Iniciativas disfrazadas de iluminadoras promueven unpaternalismo despectivo en elecciones, e ignoran la diversidad del electorado peruano. La arrogancia de "enseñar a votar" subestima la inteligencia del pueblo.

En medio de campañas que se disfrazan de iluminadoras, brotan iniciativas con supuestas buenas intenciones que terminan siendo puro paternalismo despectivo. No hablo de movimientos obvios como #PorEstosNo, que son honestos en su rechazo. Hablo de esa arrogancia elegante de enseñar cómo votar por lo que supuestamente es lo correcto, como si los electores fueran menores de edad que necesitan que alguien más listo les marque el camino. En ciencia política esto tiene nombre: paternalismo. Es la creencia de que una élite sabe mejor que el pueblo qué le conviene, negándole su agencia y tratándolo como un niño al que hay que guiar porque solo no puede.

Porque lo que es “bueno” para mí, desde mi burbuja urbana, no es lo mismo que para una compatriota que levanta a sus hijos en las alturas de Puno o en las riberas de Loreto. Nuestro país es un mosaico brutal de realidades distintas, y esa diversidad no es un defecto: es el alma misma de la democracia pluralista. Como enseñan los clásicos desde Tocqueville hasta Robert Dahl, la democracia no funciona homogenizando preferencias, sino reconociendo que cada grupo tiene intereses legítimos forjados por su propia historia de abandono o privilegio. Pretender que todos debemos elegir igual es negar la soberanía popular.

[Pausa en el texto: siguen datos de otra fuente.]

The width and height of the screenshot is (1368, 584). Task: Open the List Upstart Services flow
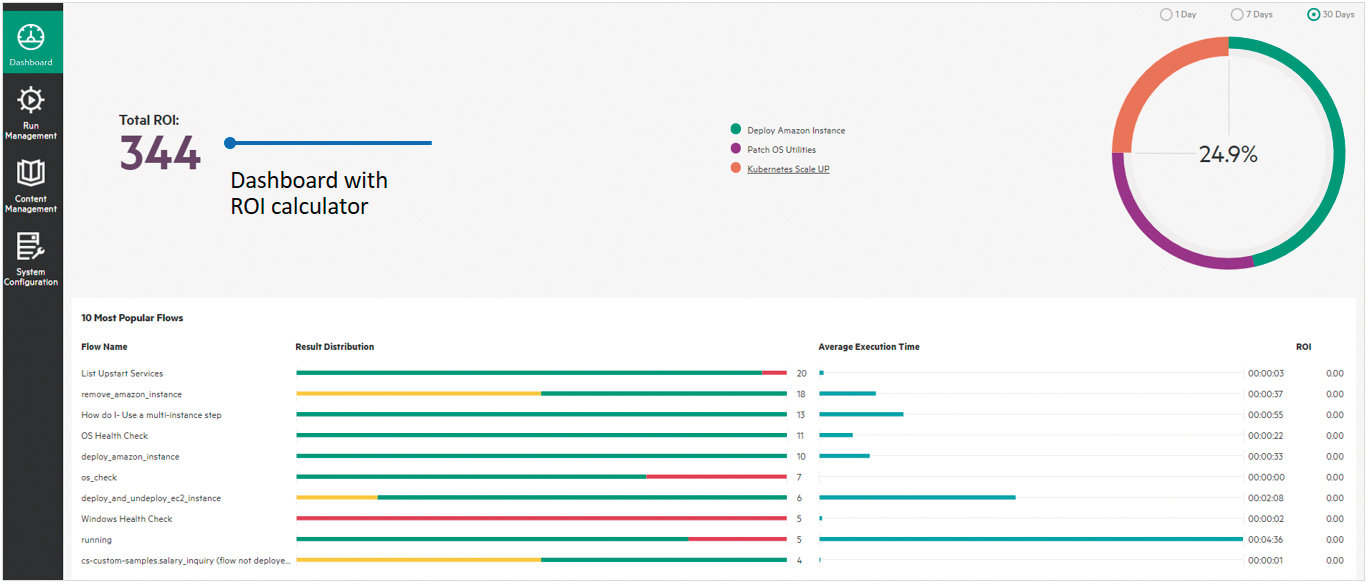tap(121, 373)
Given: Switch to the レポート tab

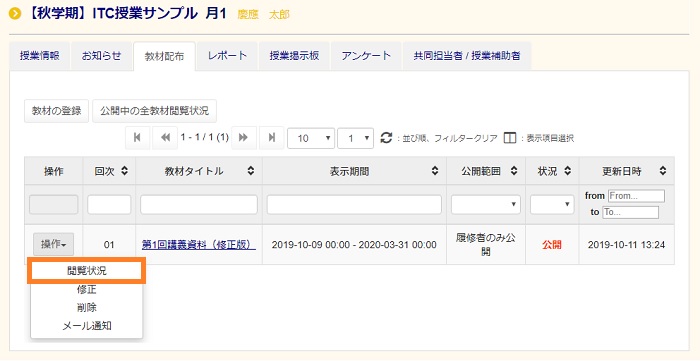Looking at the screenshot, I should point(227,56).
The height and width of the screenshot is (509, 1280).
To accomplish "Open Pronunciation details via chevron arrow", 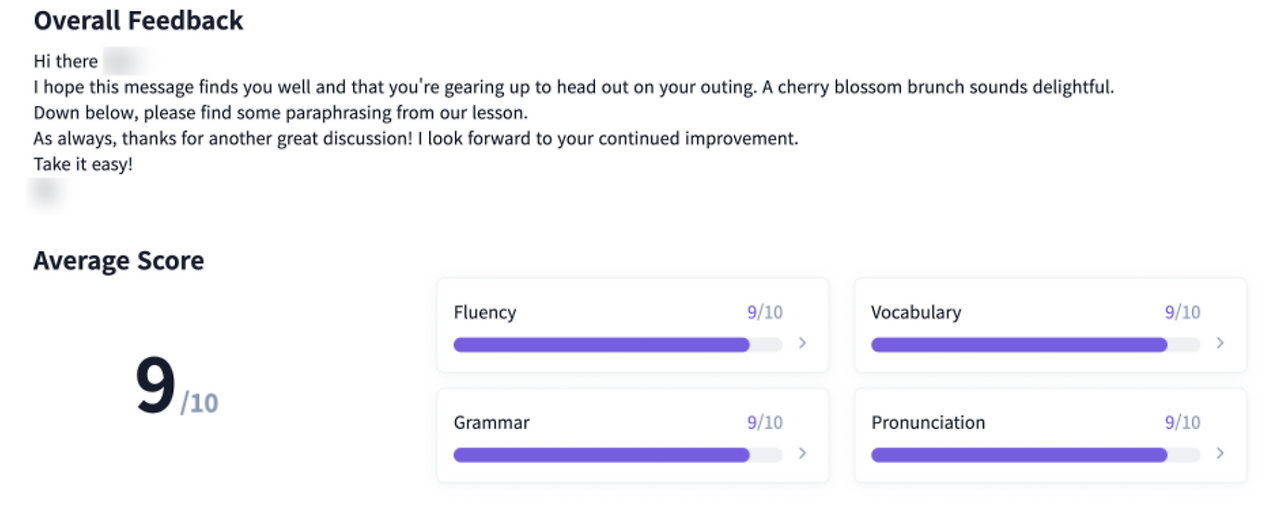I will pos(1219,453).
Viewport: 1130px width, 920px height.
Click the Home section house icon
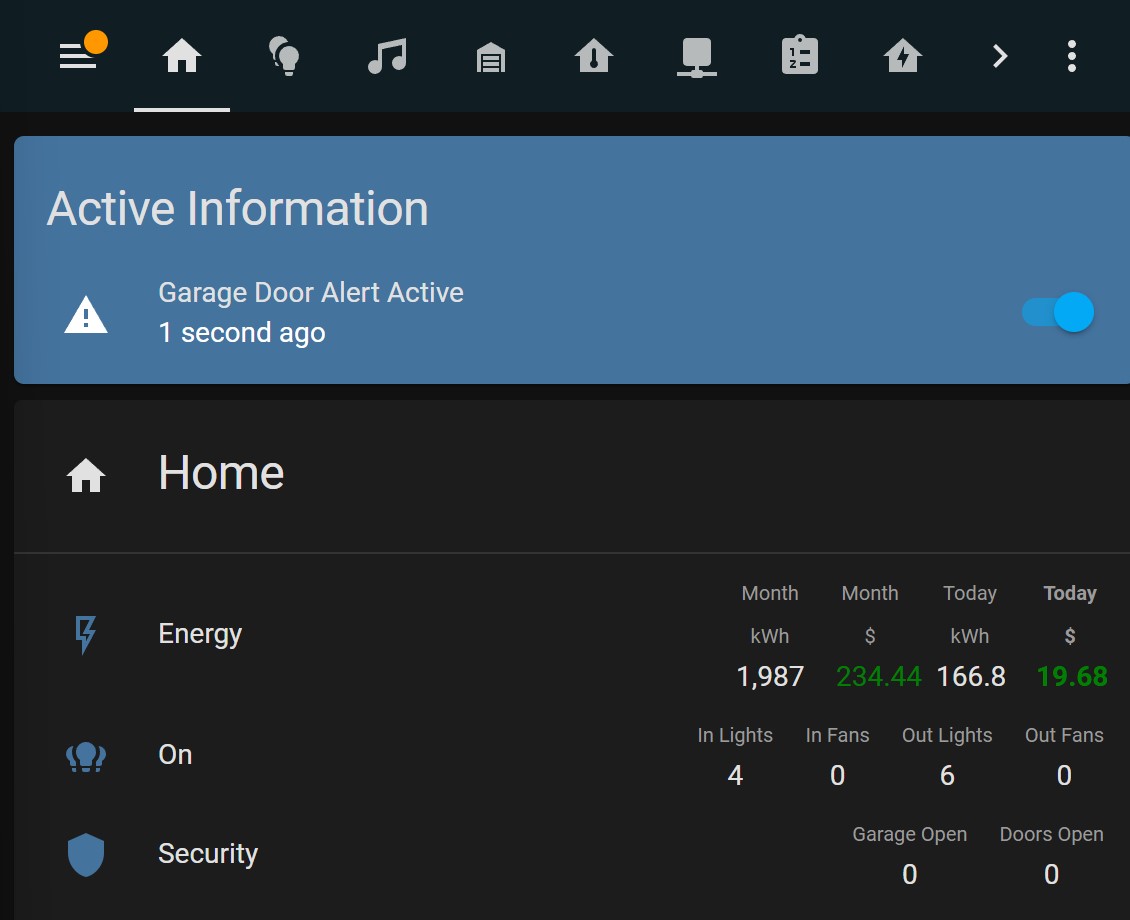[x=86, y=475]

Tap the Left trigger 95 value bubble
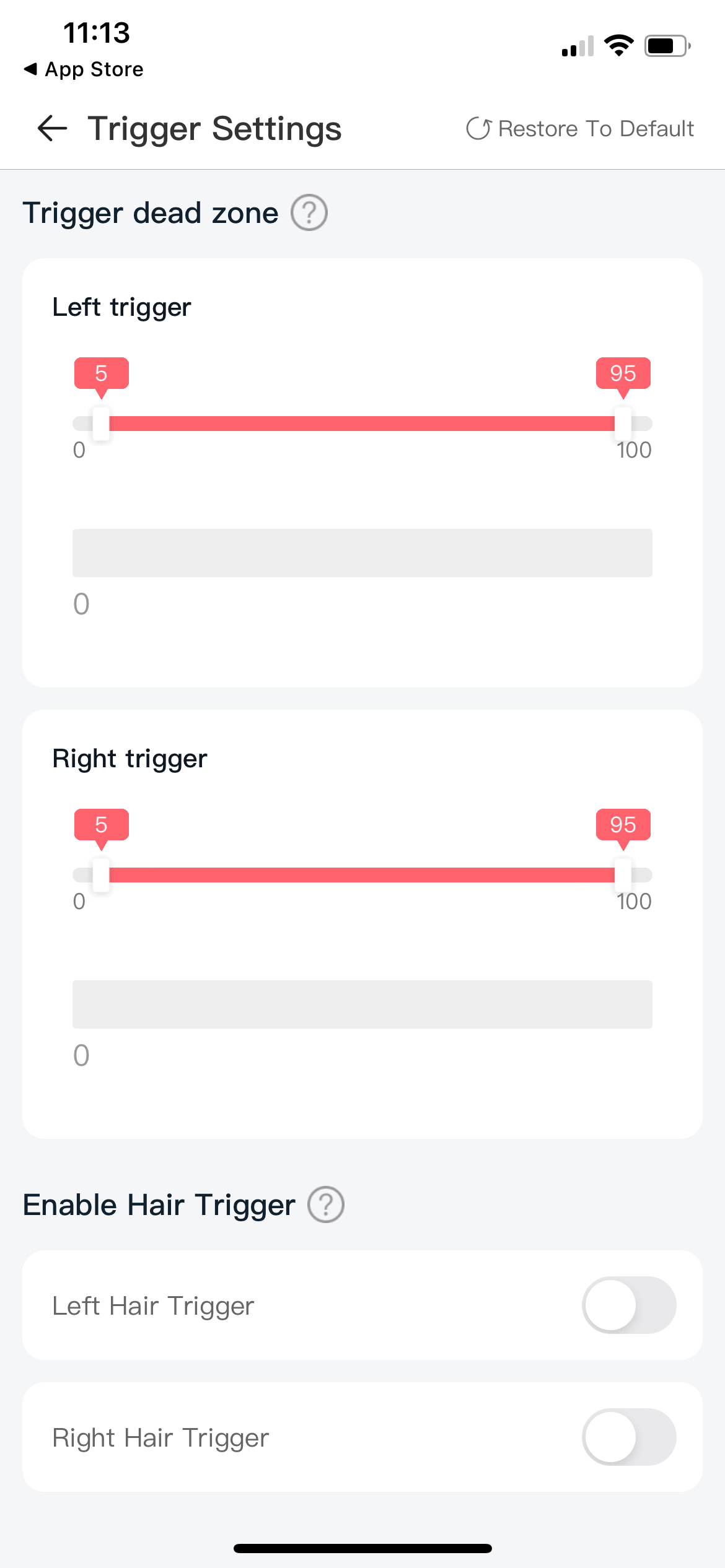(623, 373)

¿Podemos pedirle a quienes el sistema les ha fallado con saña que voten por el establishment que los sigue dejando atrás? Claramente, no. Sería insultar su inteligencia y su memoria. En este contexto cobra fuerza la candidatura de Juntos por el Perú con Roberto Sánchez al frente. El sombrero chotano como bandera y el respaldo concreto de Pedro Castillo le han dado un 11% de intención de voto en la zona rural, la más alta de todos los candidatos.

Según el IEP, el 83% de sus votantes no cambiarían su decisión: un voto duro castillista, consolidado, fiel y terco. Es la respuesta racional de quienes han convertido el rechazo en identidad.

Y aquí viene lo que nadie quiere decir en voz alta: intentar “corregir” o domesticar ese voto no es civismo, es autoritarismo con disfraz de superioridad moral. La democracia no se enseña desde púlpitos elitistas; se vive, se respeta y se defiende.